**Task objective**
Rewrite the entries from the line with "The width and" up to and including the line with "coord(551,439)" as a numbered list, leaving out blank lines and any pictures.

— start of Exercise material —

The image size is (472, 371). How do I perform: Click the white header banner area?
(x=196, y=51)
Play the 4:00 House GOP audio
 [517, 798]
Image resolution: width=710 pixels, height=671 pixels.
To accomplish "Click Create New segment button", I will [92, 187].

— end of Exercise material —
— start of Exercise material —

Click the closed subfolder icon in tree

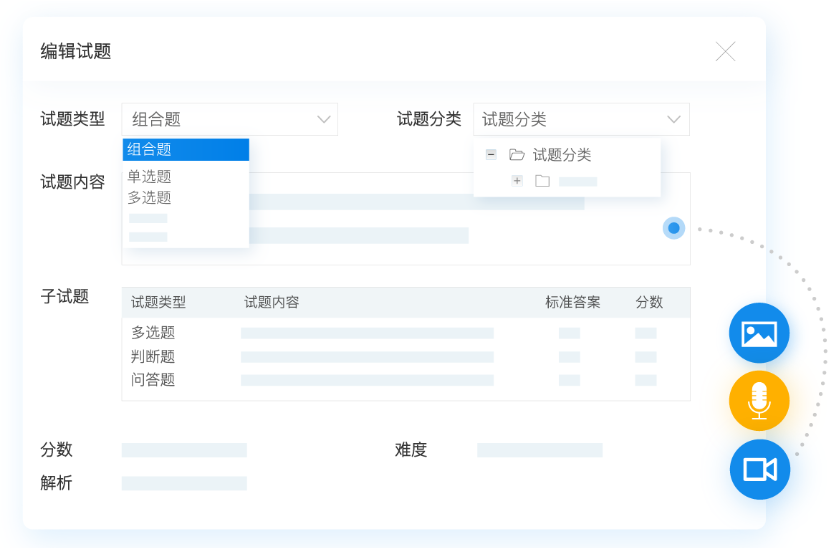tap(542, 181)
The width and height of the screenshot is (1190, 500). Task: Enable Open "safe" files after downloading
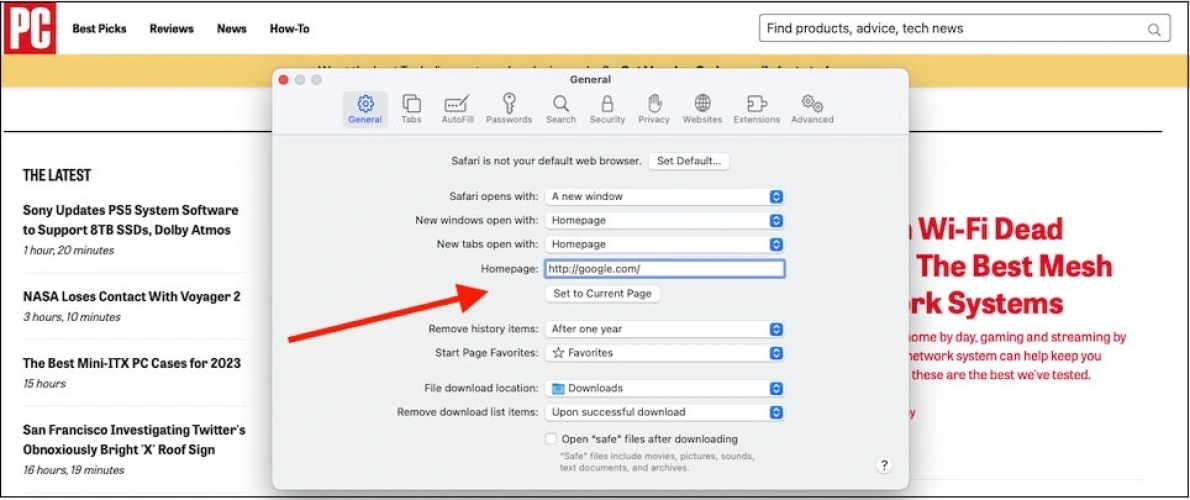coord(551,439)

— end of Exercise material —

**Output for this task**
1. The width and height of the screenshot is (1190, 500). Task: Enable Open "safe" files after downloading
2. coord(551,439)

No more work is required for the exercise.